PASSAGE TO READ
==========

While these spare moments shine, that’s not to suggest the band can’t flesh out the instrumentation to great effect. On the half-title track “bluebird” a flock of woodwinds join the fray to support a wordless chorus of do do do’s that somehow sounds both resigned and hopeful.

“The EP title describes well the tension between joy and sorrow,” says Firstman. “How they are intrinsically related, constantly contextualizing each other. The EP lives in these moments big as love and loss or small as ants on a mound of dirt.”

“tophy, honey,” the EP’s most syrupy moment, features a languid bass line supporting a tide of acoustic guitars, setting up that key line: “As I reach out, sweetly, for the trophy sitting on a dirt mound.” “The line feels like making peace with the mundane and the small,” says Firstman. “The discarded being where we might find the prize, acceptance of that ideal feels most joyous.”

It’s at that very moment that a faint electric guitar lead emerges and gently, slowly turns the lights down on this profound EP.





Pillowprince
-from Oakland & Los Angeles, CA
-Pillowprince is an Oakland/LA-based indie grunge gaze band that makes rock from cracking folds of leather and glittering chain link, from nights of red-gelled stage lights and mornings after that are way too bright, from hair matted with joy and danger and most of all from bodies making places for themselves only they know.

Songwriter and guitarist Olivia Lee sings about queer joy, pain, love, and subversion, punctuating raw sincerity with vibrant brooding guitar riffs. Together with Silas Snyder on drums and Liza Stegall on bass, they create dense, propulsive shoegaze anthems.

Massive and melodious, Pillowprince ebbs and flows between a dramatic intimate grandeur and irreverent indie pop on their debut EP, pretty, baby!.

Pillowprince feels familiar. Their sound is the noise of nights screaming secrets into old friends’ ears and having just one more; the ache of breaking in heavy boots so you can walk wherever the fuck you want; the relief of tumbling into open arms. They’re bringing back a queer spirit— when are you gonna care about… is a mantra and a dare: there’s no time like now.

==========

TASK OBJECTIVE
Turn the paragraph in the music write-up above that begins "Songwriter and guitarist Olivia Lee" into a short bulleted list that keeps its main facts.

DATA LINES
==========

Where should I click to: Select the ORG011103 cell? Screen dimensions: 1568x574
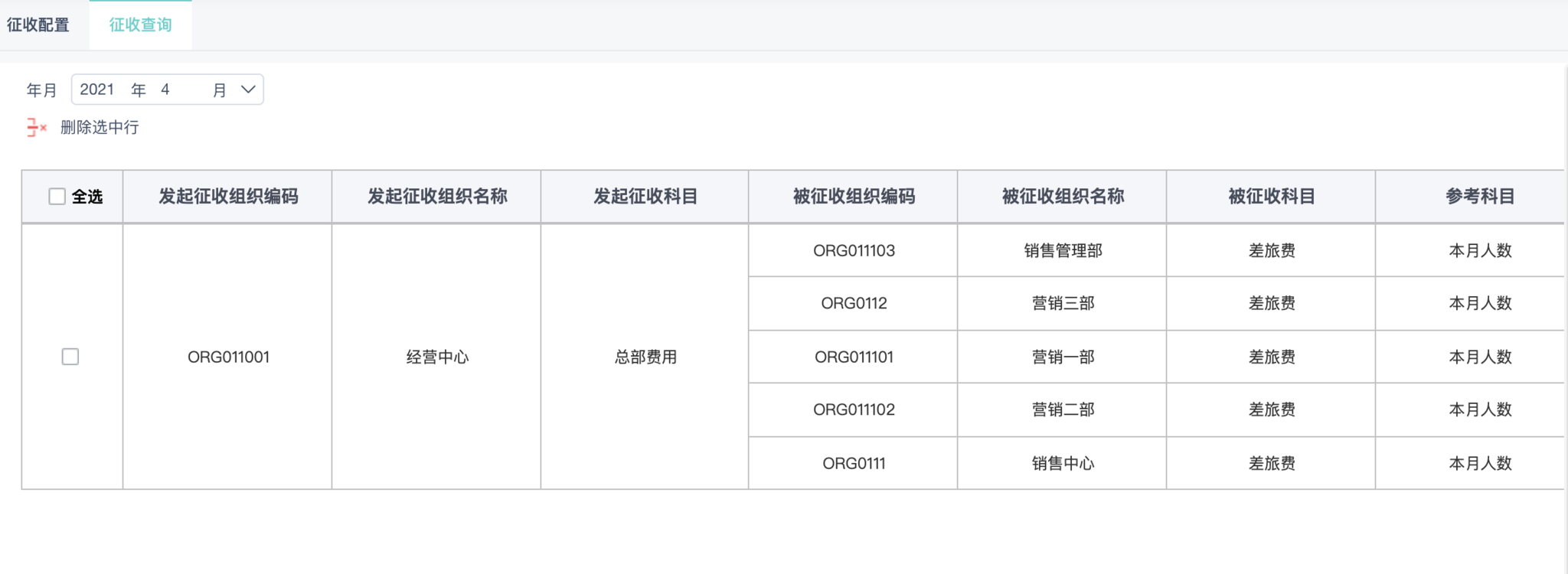point(854,250)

==========

TASK ANSWER
- Olivia Lee: songwriter and guitarist
- Lyrical subjects: queer joy, pain, love, and subversion
- Style: raw sincerity set against vibrant, brooding guitar riffs
- Silas Snyder: drums
- Liza Stegall: bass
- Result: dense, propulsive shoegaze anthems